The motivation for reducing class size is intuitive: with smaller classes, teachers should be able to devote more time to each student, both in the classroom and in giving feedback on homework and tests. The concern is at least threefold, First, reducing class size is remarkably expensive, since it requires hiring more personnel. There may be less costly reforms that are at least as effective as class-size reduction. Second, hiring more teachers may dilute the quality of the workforce, thereby negating any gains among the students of good teachers. Finally, the intuitive relationship between class size and teachers' effectiveness may not actually hold true--teachers may be no more successful with 18 students than with 23.

The most persuasive evidence of the benefits of class-size reduction has come from the Project STAR (Student/Teacher Achievement Ratio) experiment in Tennessee, where students were randomly assigned to classrooms of varying size. Smaller classes appeared to yield substantial gains among kindergartners and possibly 1st graders in the first year of the program--gains that were maintained throughout their school years. However, a large body of research literature on class-size reduction contradicts the findings from Project STAR.

To lend a fresh perspective on this issue, we use data from the Third International Mathematics and Science Study (TIMSS) to compare the effects of class size around the world. While Americans squabble over whether class size should be 18 or 25 students, teachers in Korean schools routinely face classrooms of more than 50 students. These and other differences, such as the quality of a nation's teachers, can be valuable tools in discerning where, if ever, class-size reductions are likely to be beneficial.

Two Strategies

Ascertaining the effect of class size is less straightforward than it might appear. The central problem is that students are not assigned to classrooms randomly. For instance, schools often establish small remedial classes for lagging students or small enrichment classes for the so-called gifted and talented. In addition, school systems may direct students into schools with different average class sizes on the basis of their performance.

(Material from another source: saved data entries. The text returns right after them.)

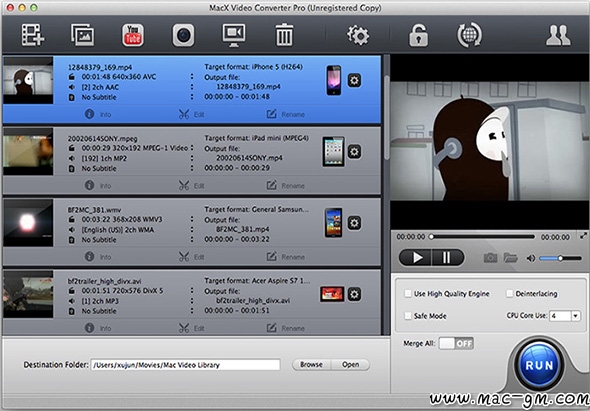Expand audio track selector for BF2MC_381.wmv
The image size is (590, 411).
tap(192, 229)
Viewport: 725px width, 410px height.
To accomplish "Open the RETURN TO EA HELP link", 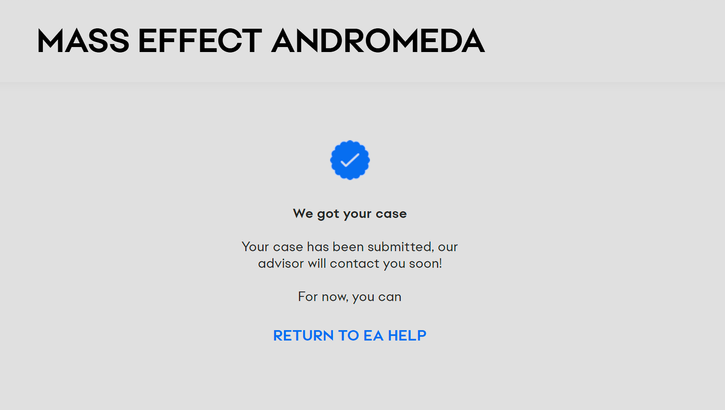I will [x=350, y=336].
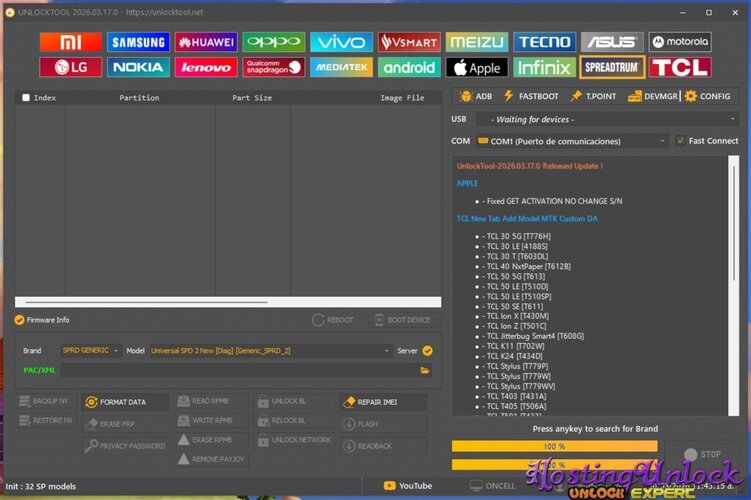Select the Apple brand tile
The width and height of the screenshot is (751, 500).
click(x=476, y=68)
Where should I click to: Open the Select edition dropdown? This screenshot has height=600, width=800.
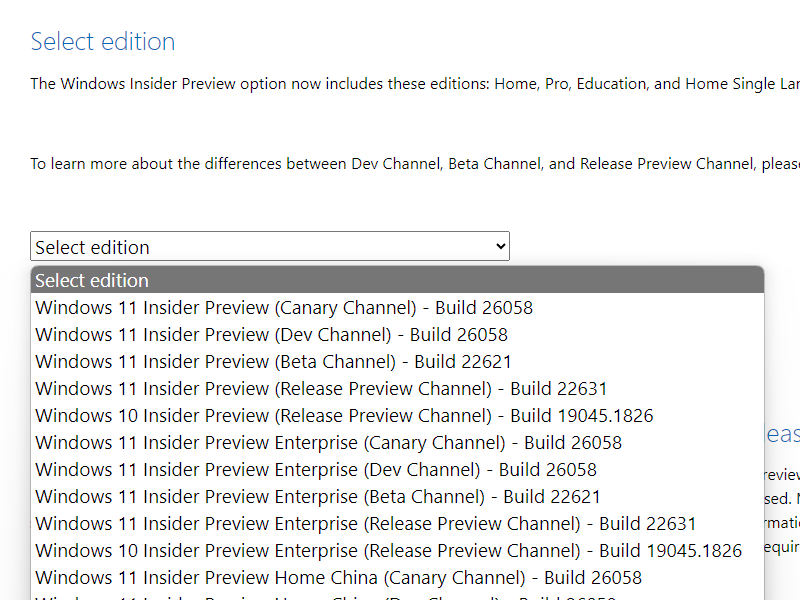270,246
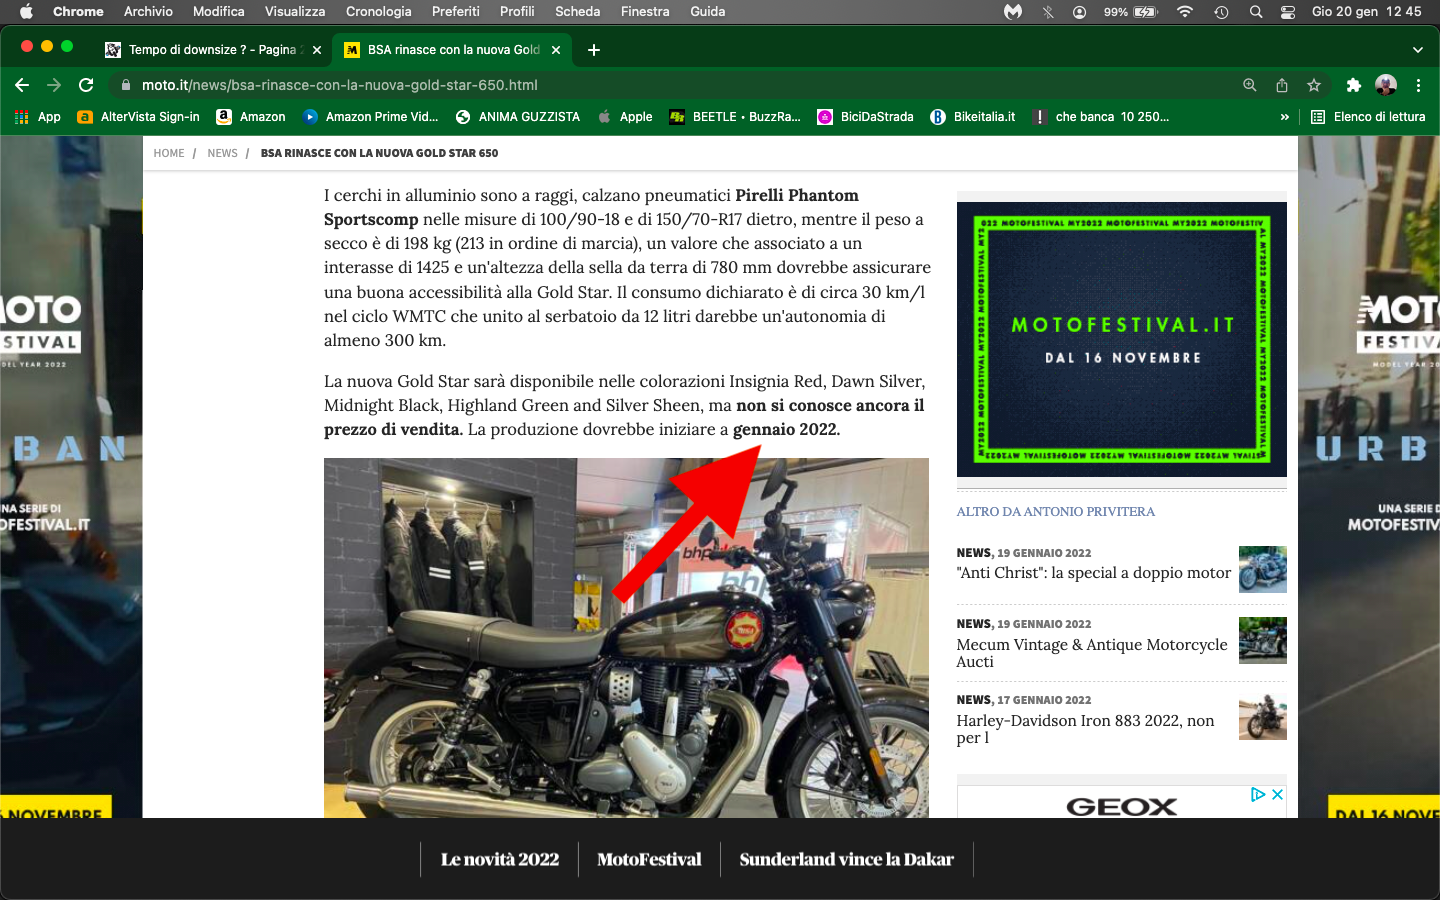Open Elenco di lettura reading list
1440x900 pixels.
pyautogui.click(x=1368, y=117)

Parents also may influence their children's class sizes. They may work hard to move their children to schools with smaller classes, where they are likely to receive more attention. Thus variation in class size may be simply the result, rather than the cause, of differences in student achievement. Estimating the true effect of class size on student performance requires a strategy that looks only at variations in class size that are unrelated to students' previous achievement.

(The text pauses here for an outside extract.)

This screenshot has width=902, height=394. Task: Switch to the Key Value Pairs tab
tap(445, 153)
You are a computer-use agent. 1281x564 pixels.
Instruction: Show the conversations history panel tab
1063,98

In principle, two such strategies are available. The first is to conduct a randomized field trial along the lines of Project STAR in Tennessee. Unfortunately, while it used a powerful research design, the Tennessee study was flawed in its implementation. For one thing, no data were collected on students' performance before they were assigned to their classrooms, making it impossible to know whether the assignment was truly random. In addition, the teachers were aware of their participation in Project STAR, as in almost any true experiment. This has led some to question whether its findings can be expected to hold under mote typical conditions. It is also worth noting that the evidence here comes from an experiment conducted in a single U.S. state during the mid-1980s, in which classes were reduced from 22-25 students to fewer than 17. In that sense, the findings may not apply to school systems in other parts of the world.

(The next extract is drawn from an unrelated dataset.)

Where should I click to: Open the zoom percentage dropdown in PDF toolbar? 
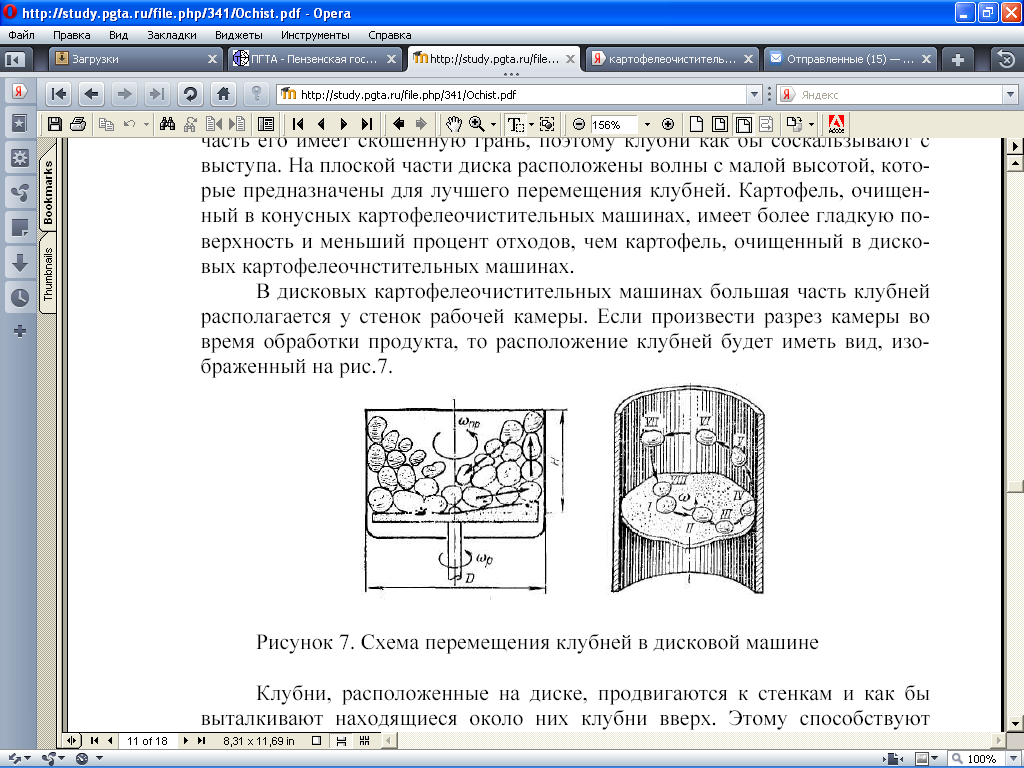[647, 125]
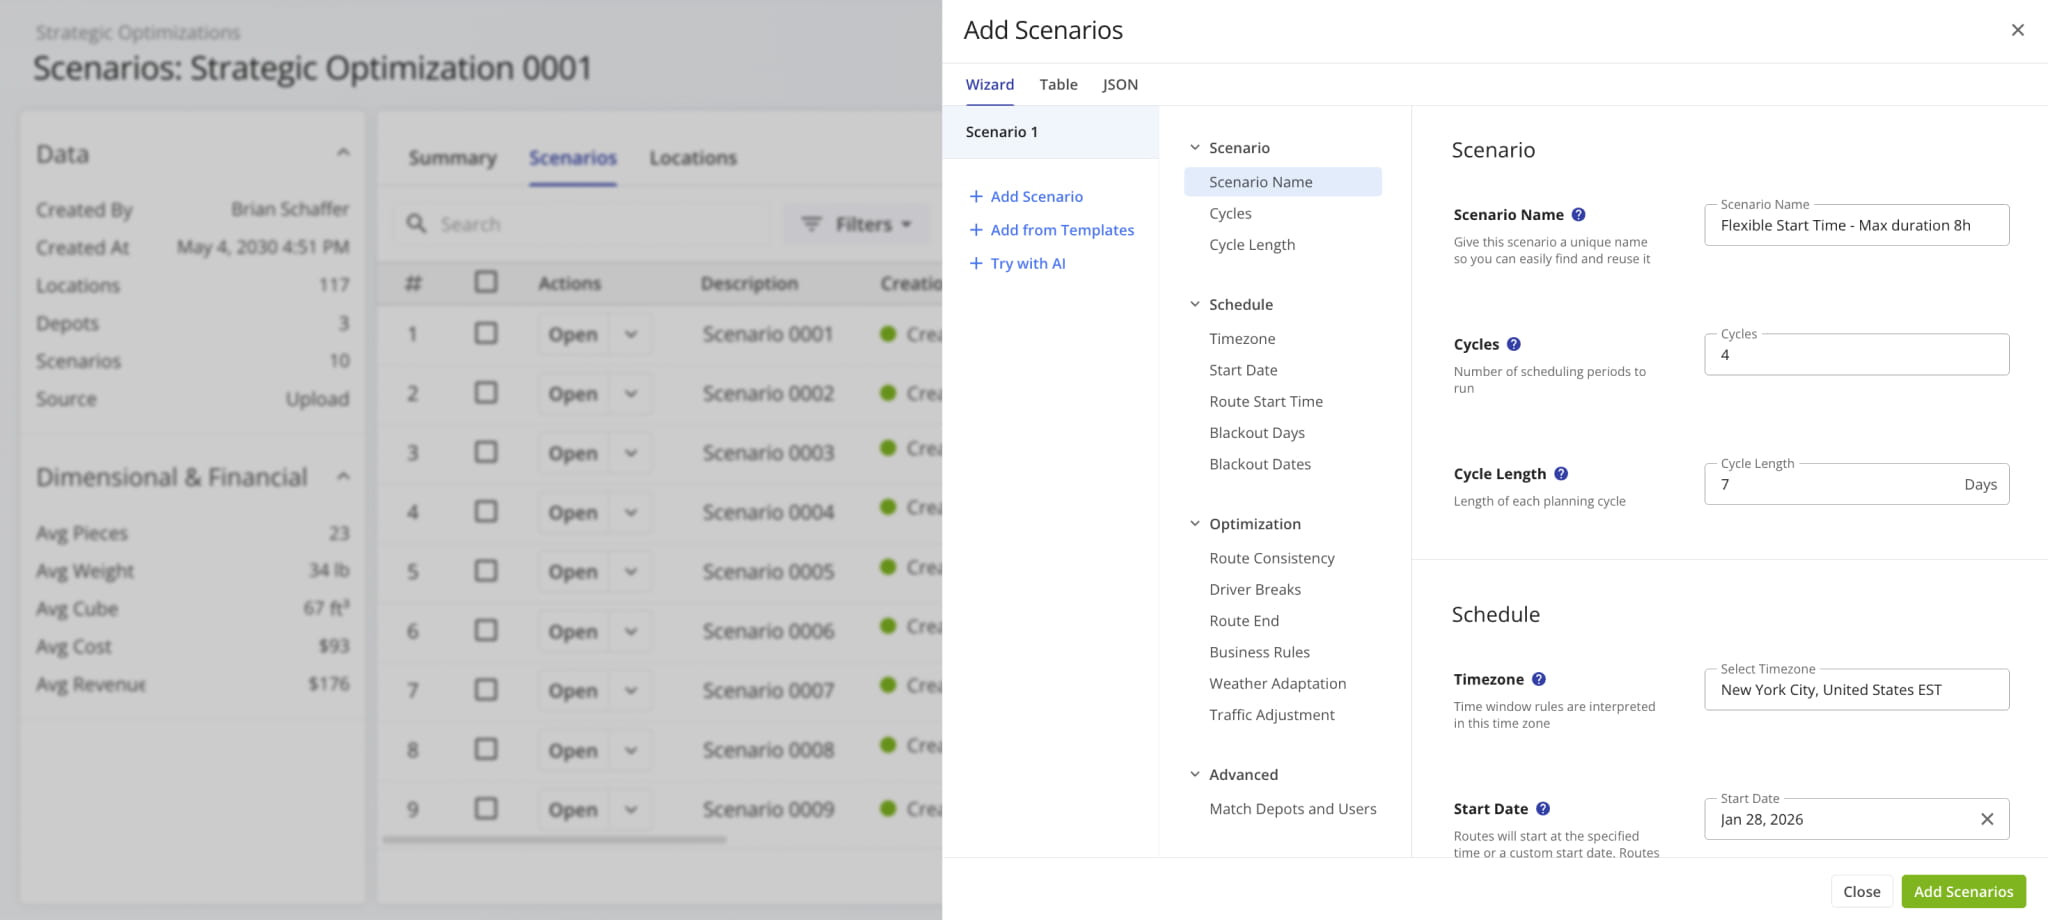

The second strategy, quasi-experimental research, relies either on special types of variation in class size or on econometric techniques to make appropriate comparisons. However, the conditions that must be met in order to use this approach make credible quasi-experimental studies possible for only a small number of school systems. For example, Princeton economists Anne Case and Angus Deaton used data on black students in South Africa during apartheid to measure the effects of class size. They argued that the black population of South Africa during this time lacked the power to influence class sizes, making the assumption that students were randomly assigned to classrooms of different size more plausible. But the South African school system under apartheid was obviously unique; in some districts, the average class size reached 80 students.